The basic choice of foods that meet the criteria is rather small, especially in my case as I have a dairy product intolerance which restricts it even more.
For breakfast we use a wide variety of breakfast cereal bars, which are good instant food and very efficient in energy and weight. The number can be varied easily with experience and most will survive mangling in the backpack well. Outdoor shops sell sports energy bars which are very expensive and offer marginal, if any, noticeable benefit over cheap supermarket bars in our view. We add some chocolate fruit&nut bar to brighten it up a bit and stimulate the endorphins to give us a good start. We also take our dietary supplements like at home, the important ones being B-complex, C and calcium.
On trail backpacks there is usually more choice available depending on the shops we have passed, and we can have a change.

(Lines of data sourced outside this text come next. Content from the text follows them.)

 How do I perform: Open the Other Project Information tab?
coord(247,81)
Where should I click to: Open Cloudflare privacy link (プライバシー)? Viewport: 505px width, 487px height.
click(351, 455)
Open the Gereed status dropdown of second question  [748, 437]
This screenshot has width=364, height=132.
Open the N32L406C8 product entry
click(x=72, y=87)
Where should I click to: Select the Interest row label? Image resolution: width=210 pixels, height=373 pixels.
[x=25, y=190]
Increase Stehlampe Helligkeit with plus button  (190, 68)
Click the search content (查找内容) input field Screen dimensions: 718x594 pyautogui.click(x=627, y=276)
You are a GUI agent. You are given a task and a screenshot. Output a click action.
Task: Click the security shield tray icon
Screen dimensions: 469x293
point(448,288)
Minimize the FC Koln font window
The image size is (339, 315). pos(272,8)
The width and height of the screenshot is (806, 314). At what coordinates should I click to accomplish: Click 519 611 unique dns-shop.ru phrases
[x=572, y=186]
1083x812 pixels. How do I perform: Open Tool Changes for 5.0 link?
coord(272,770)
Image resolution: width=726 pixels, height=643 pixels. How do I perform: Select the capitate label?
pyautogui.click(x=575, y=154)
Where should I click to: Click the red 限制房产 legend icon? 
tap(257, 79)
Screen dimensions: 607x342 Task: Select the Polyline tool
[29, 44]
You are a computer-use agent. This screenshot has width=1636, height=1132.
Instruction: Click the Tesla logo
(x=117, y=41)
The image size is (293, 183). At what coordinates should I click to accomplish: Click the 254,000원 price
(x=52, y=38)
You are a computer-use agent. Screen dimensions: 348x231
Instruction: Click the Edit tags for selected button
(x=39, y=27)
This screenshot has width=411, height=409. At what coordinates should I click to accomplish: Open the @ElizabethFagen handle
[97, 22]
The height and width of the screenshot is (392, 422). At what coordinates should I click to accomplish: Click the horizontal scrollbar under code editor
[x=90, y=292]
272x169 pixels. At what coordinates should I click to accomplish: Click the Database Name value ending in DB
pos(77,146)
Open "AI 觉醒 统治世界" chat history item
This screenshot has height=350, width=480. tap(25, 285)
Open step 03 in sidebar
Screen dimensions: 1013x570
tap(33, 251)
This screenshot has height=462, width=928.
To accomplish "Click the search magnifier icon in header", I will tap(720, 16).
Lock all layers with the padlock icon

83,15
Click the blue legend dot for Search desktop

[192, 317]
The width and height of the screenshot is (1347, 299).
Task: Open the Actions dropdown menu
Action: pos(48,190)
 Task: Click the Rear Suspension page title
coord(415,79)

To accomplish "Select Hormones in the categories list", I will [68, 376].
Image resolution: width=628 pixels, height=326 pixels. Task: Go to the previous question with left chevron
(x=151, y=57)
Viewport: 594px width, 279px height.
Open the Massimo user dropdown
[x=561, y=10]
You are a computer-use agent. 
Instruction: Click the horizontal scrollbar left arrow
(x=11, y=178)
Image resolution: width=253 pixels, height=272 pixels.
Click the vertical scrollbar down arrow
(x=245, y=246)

Outside winter we typically walk a long day of 10+ hours and have two food-stops. Here we mostly use homemade fruit cake and flapjacks.
Unlike some commercial fruit cakes, where finding the fruit becomes a distraction and the recipe is not ideal, ours is a rich solid affair based on a recipe from Trail a few years ago and really does the business. The light airy type of commercial cake is not very filling, does not travel well in the pack and is not volume-efficient.
Flapjacks are an efficient and very good calorific food that give a mixture of fast energy release for a quick boost, and slow release to help sustain performance without aggravating blood sugar cycles. A wide commercial variety is available but not always where you might expect it, for instance our large Tesco superstore has only one own-brand type, but some local newsagents and small Spar stores have a good selection. Health food stores usually have a wide choice. You could also bake your own, though our results have always turned out too fragile and don't travel well.
Another useful energy food is stoned dates, which keep and pack very well and make a perfect convenience snack. We always carry some in an outer pocket to give a quick boost in the afternoon when needed.
On trail backpacks, and also on the first day of any backpack, we can often have fresh food obtained earlier in the day, but on most trips we rely on prepared meals in airtight containers. For this we made an excellent find: a range of complete small meals in foil-topped cartons from John West, which form the bulk of the evening meal. The outer wrapping card can be removed giving a weight of 260g per carton, which is very efficient, and the empty foil dishes stack together and compress well to minimise the weight and volume of waste to pack out. They also have a long shelf life and keep well at any temperature.
Another useful savoury find was a range of cooked meats in convenient sealed wrappers. These are usually found in the chilled cabinet but in fact they don't need refrigeration and will keep for weeks in any temperature. They are very weight efficient as the wrapper weighs next to nothing. Usually based on pork, they are rather fatty and salty though. The most common brands in our stores are Peperami, Redjack and Matthesons.